Störtebeker in Kenia – Das schwarze Gold Afrikas
Die Legende erzählt, dass Klaus Störtebeker, der berüchtigte Freibeuter der Nordsee, seine Hinrichtung überlebte. Mit einer kleinen Crew soll er dem Zugriff der Mächtigen entkommen sein und Kurs auf den Süden genommen haben – weiter, als es je ein Seemann seiner Zeit gewagt hätte.

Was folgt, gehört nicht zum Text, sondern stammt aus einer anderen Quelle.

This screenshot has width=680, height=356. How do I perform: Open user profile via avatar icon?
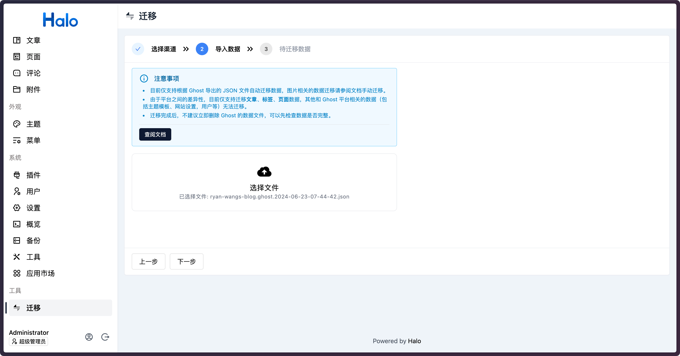pyautogui.click(x=89, y=337)
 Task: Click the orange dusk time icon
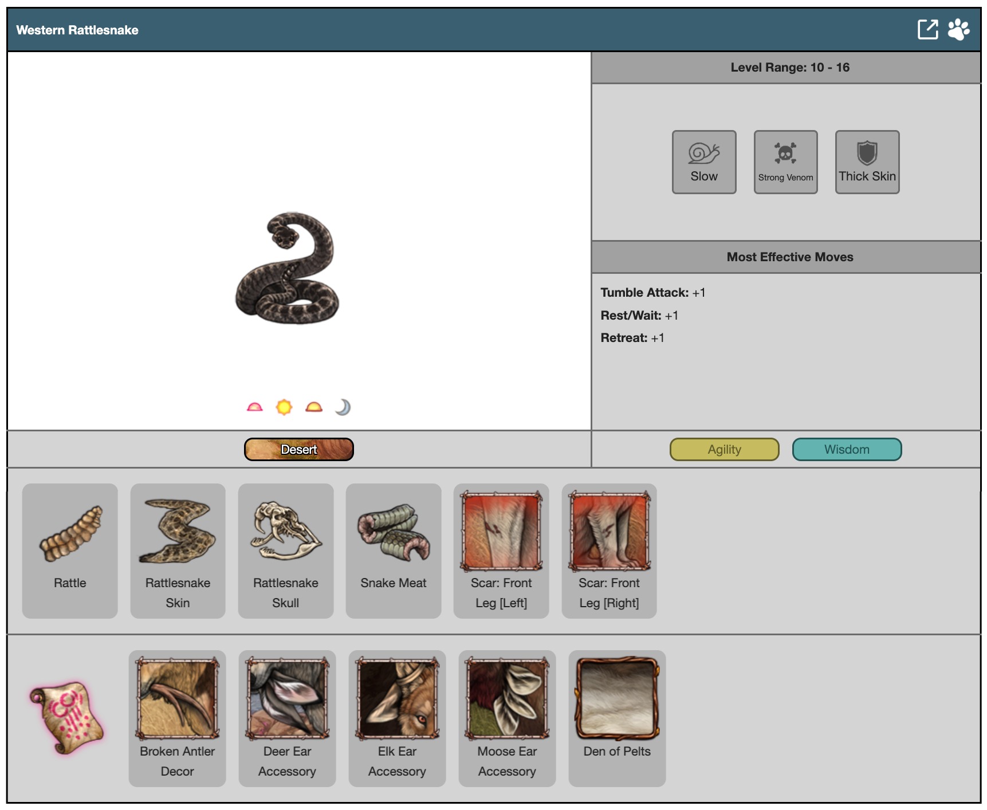tap(314, 407)
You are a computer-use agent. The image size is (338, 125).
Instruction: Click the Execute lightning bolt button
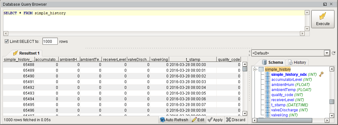323,19
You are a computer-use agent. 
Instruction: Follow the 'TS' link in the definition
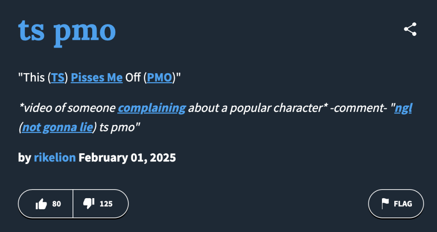pyautogui.click(x=58, y=78)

Nach Monaten auf See erreichten sie die Küste Ostafrikas. Vor ihnen lag ein fremdes Land: Kenia. Weite Savannen, glühende Sonne, schneebedeckte Gipfel in der Ferne und ein Himmel, der größer schien als alles, was Störtebeker je gesehen hatte.
Im Hochland nahe des Mount Kenya suchten sie Wasser – und fanden mehr. In einer abgelegenen Schlucht stießen sie auf einen Ort, an dem dunkle, glänzende Bohnen in der Sonne trockneten. Die Einheimischen bewahrten sie wie einen Schatz. Kein Gold, kein Edelstein – sondern etwas, das Kraft schenkte.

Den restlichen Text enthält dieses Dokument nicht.